What this exercise asks:
- 1) Using the profile of Dr. Nozomu Yachie, decide whether each statement agrees with the text. Answer yes or no and quote the words that decide it.
(a) Yachie started his lab at the University of Tokyo in 2014.
(b) Yachie's bachelor's degree is in bioinformatics.
(c) Yachie has thought of himself as an engineer since his undergraduate studies.
- 2) Answer these questions from the profile of Dr. Nozomu Yachie.
(a) Which university awarded Yachie's PhD?
(b) What kinds of cells did his lab at the University of Tokyo modify?
(c) Which school recruited him to start a lab at UBC?
- 3) Continue the profile of Dr. Nozomu Yachie from its last line.

Document extract:
# # # # #

Nozomu Yachie - DNA + Biological Development

“Life is short, so let’s work on things that matter to the world” 

Says Dr. Nozomu Yachie. His innovative research – bringing together genome editing, cell engineering, mouse genetics and computational data mining – is creating groundbreaking technologies with the potential to record how a singe fertilized egg develops into a complex system of trillions of cells.

Dr. Nozomu Yachie

Education: PhD in Systems Biology (Keio University); MMG in Bioinformatics (Keio University); BA in Computer Science (Keio University)

Why did you decide to study engineering?

"I’ve come to realize that what I’m doing fits into the discipline of engineering and I now see myself as both a scientist and an engineer."

I actually only began identifying myself as an engineer two years ago when I came to UBC. I did my undergraduate degree in computational biology analyzing genomic sequences, and then jumped into the field of genetics. In 2014 I started my lab at the University of Tokyo where I worked on modifying the genomic sequence of cancer and stem cells, which required developing technologies related to genomic engineering and genome editing. Two years ago I was recruited by the School of Biomedical Engineering to start a lab here at UBC.

Undergrad Biomedical EngineeringResearch In Biomedical Engineering 

Tell us about the technology you are developing to track cellular development.

# # # # #

Provided information:
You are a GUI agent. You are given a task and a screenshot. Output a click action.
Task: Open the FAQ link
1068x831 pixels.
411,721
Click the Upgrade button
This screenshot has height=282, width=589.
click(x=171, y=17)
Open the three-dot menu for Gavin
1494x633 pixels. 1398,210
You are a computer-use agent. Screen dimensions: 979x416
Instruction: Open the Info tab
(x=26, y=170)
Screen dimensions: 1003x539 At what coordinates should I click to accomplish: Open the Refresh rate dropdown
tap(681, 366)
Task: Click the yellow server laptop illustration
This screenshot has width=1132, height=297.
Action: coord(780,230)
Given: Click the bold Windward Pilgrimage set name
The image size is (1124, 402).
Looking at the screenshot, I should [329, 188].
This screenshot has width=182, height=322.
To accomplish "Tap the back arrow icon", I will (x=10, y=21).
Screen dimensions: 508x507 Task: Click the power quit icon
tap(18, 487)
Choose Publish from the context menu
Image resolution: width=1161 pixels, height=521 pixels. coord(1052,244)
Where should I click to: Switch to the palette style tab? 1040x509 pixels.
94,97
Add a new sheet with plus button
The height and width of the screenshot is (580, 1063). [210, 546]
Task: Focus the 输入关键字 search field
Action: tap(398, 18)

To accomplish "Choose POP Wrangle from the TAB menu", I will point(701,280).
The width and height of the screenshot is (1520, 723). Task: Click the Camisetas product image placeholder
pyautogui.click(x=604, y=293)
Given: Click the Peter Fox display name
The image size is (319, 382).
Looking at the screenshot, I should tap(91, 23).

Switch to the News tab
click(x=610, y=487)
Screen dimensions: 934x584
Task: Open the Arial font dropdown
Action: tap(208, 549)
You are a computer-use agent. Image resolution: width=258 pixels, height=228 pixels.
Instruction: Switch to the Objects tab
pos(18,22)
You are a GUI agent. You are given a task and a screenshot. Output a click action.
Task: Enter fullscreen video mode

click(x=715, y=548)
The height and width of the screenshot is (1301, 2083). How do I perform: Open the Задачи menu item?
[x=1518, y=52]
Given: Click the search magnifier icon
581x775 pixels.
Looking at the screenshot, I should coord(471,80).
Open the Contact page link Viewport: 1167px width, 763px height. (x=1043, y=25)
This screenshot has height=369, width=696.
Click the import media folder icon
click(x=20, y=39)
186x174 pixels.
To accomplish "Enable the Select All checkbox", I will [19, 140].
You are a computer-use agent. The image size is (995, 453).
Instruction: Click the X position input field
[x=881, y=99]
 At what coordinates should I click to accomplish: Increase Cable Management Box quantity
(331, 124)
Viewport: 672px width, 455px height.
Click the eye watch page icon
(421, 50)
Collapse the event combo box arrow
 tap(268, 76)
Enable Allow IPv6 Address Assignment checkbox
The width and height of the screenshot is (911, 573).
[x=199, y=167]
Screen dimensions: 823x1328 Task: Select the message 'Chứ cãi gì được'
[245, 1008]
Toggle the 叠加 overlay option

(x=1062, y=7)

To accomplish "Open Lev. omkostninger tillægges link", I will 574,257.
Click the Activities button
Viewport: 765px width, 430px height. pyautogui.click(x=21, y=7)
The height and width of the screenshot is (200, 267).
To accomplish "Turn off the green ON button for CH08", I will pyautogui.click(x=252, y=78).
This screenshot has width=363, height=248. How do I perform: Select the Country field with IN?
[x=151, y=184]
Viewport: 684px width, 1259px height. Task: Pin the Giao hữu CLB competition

# # # # #

List of answers:
- 1)
(a) Yes: "In 2014 I started my lab at the University of Tokyo"
(b) No: "BA in Computer Science (Keio University)"
(c) No: "I actually only began identifying myself as an engineer two years ago when I came to UBC."

- 2)
(a) Keio University
(b) Cancer and stem cells
(c) The School of Biomedical Engineering

- 3)
I’m interested in cell differentiation: the process of going from a single fertilized egg to a complex system of trillions of cells. There’s a big limitation in biology in that we can’t observe this dynamic process and can only take snapshots in time, which requires killing the cells we’re observing.

I had the crazy idea that we could, in essence, create a super-miniature video camera to observe what’s going on inside the embryo as it develops. This technology would be installed within the fertilized egg, and when it divides into two cells, four cells, eight cells and so on, the “video camera” would replicate itself and be in each new cell recording what was going on.

How does that concept actually work?

"The “camera” that we’re proposing is a form of DNA event recording technology."


To develop this technology, you need four different components. First, you require a content memory system to store information. We use the DNA sequence with its four proteins to do this, in the same way that computers store information in binary code. Second, you need a sensor capable of sensing different biological events. Third, you need a writer system to write these observations to a DNA “tape”. And finally, you need reader technology to recover what was going on. This brings together genome editing, cell engineering, mouse genetics and computational data mining.

We’ve made progress in the writing and reading technology (genome editing and high-performance computing) that has made us famous in the field, and we recently succeeded in tracing the lineage of cell division at the animal level. Our sensors have demonstrated proof of concept in capturing gene expression patterns and recording them to a tape. Continuing to develop and integrate all these components is the next step.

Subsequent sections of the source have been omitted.